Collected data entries
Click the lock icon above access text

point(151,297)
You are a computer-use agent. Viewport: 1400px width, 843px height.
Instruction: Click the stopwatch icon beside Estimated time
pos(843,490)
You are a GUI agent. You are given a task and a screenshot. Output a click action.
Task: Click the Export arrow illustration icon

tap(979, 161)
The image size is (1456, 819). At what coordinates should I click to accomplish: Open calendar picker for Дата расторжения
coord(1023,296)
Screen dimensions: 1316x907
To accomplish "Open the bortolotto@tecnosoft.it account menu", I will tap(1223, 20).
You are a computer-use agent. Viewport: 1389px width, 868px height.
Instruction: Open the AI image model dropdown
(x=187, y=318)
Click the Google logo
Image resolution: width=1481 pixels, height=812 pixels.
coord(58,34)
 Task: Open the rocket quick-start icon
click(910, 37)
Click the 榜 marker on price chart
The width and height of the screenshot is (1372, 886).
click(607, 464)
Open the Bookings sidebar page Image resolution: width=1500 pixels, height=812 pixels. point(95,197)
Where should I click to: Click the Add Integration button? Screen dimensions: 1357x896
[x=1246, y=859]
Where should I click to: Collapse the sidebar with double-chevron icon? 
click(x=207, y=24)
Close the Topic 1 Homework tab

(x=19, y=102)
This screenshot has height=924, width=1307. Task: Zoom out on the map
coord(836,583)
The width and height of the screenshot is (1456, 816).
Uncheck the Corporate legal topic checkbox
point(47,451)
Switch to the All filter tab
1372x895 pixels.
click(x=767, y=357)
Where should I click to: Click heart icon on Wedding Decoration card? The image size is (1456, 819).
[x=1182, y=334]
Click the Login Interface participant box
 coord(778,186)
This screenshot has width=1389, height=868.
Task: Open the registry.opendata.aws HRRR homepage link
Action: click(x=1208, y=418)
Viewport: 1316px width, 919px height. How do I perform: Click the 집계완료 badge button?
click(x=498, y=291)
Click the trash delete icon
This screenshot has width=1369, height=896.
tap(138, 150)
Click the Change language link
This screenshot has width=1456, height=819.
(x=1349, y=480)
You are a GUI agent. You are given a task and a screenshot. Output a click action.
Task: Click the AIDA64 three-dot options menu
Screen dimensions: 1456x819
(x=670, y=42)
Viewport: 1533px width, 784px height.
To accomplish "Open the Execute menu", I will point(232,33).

◆ WHAT IS REQUIRED ◆
Please output the exact lines of the records above, beginning with the first and stopping after the line that holds "Open the Bookings", and nothing else.

◆ WORKED SOLUTION ◆
Click the lock icon above access text

point(151,297)
You are a computer-use agent. Viewport: 1400px width, 843px height.
Instruction: Click the stopwatch icon beside Estimated time
pos(843,490)
You are a GUI agent. You are given a task and a screenshot. Output a click action.
Task: Click the Export arrow illustration icon

tap(979, 161)
The image size is (1456, 819). At what coordinates should I click to accomplish: Open calendar picker for Дата расторжения
coord(1023,296)
Screen dimensions: 1316x907
To accomplish "Open the bortolotto@tecnosoft.it account menu", I will tap(1223, 20).
You are a computer-use agent. Viewport: 1389px width, 868px height.
Instruction: Open the AI image model dropdown
(x=187, y=318)
Click the Google logo
Image resolution: width=1481 pixels, height=812 pixels.
coord(58,34)
 Task: Open the rocket quick-start icon
click(910, 37)
Click the 榜 marker on price chart
The width and height of the screenshot is (1372, 886).
click(607, 464)
Open the Bookings sidebar page Image resolution: width=1500 pixels, height=812 pixels. point(95,197)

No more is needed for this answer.